Post by Oldgreybeard »

Swwils wrote: Mon Oct 17, 2022 11:30 am If you comply, the earthing arrangement of most EESS in island mode where the installation has a low voltage public supply connection is always TN-S.

Please look at the requirements (the link), the earthing arrangement and source of supply in island mode.
How can any supply that has a locally provided earth electrode possibly be TN-S?

If there is a local earth electrode that is carrying the earth fault current then the supply is either TT, or a hybrid form of PME where the local earth electrode forms an additional intermediate that can be used in the event of the distributor provided path to earth becoming broken.

Any supply where the earth fault current passes through a local earth electrode to ground, rather than passing through the distributors cable back to the generator end, is really a form of TT.

Even Wikipedia (not always the best source, but in this case it's right) makes the definitions very clear: https://en.wikipedia.org/wiki/Earthing_system
International standard IEC 60364 distinguishes three families of earthing arrangements, using the two-letter codes TN, TT, and IT.

The first letter indicates the connection between earth and the power-supply equipment (generator or transformer):

"T" — Direct connection of a point with earth (Latin: terra)
"I" — No point is connected with earth (Latin: īnsulātum), except perhaps via a high impedance.

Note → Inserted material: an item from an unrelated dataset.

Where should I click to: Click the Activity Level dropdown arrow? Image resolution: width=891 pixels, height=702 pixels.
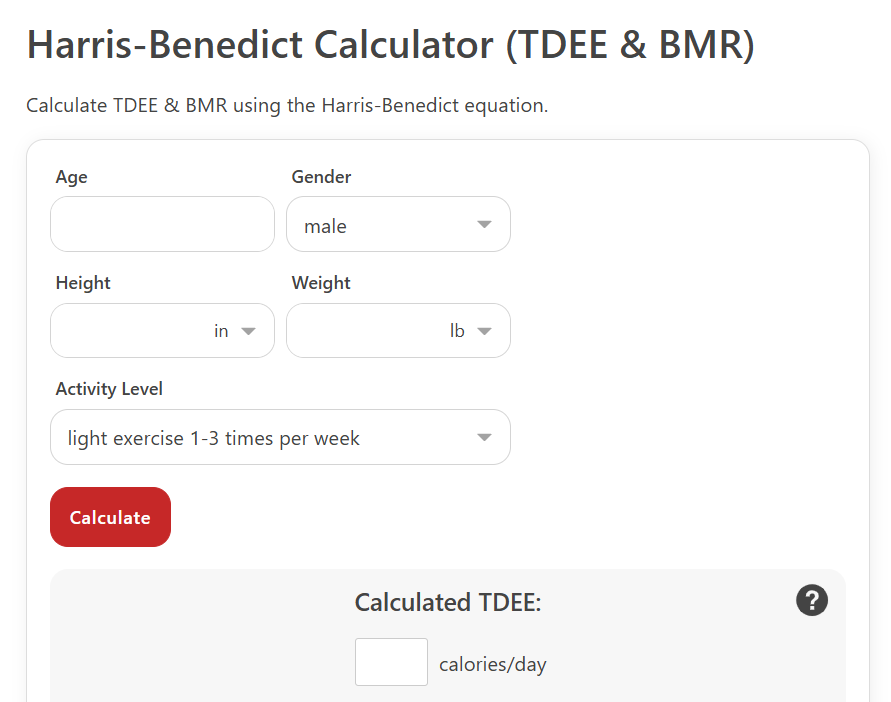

The second letter indicates the connection between earth or network and the electrical device being supplied:

"T" — Earth connection is by a local direct connection to earth (Latin: terra), usually via a ground rod.
"N" — the earth connection is supplied by the electricity supply network, either separately to the neutral conductor (TN-S), combined with the neutral conductor (TN-C), or both (TN-C-S).
and specifically for TN-S (my added highlight):
TN−S
PE and N are separate conductors that are connected together only near the power source.
If there is an earth electrode at the consumer end that is used to carry the earth fault current then the installation is definitely not TN-S.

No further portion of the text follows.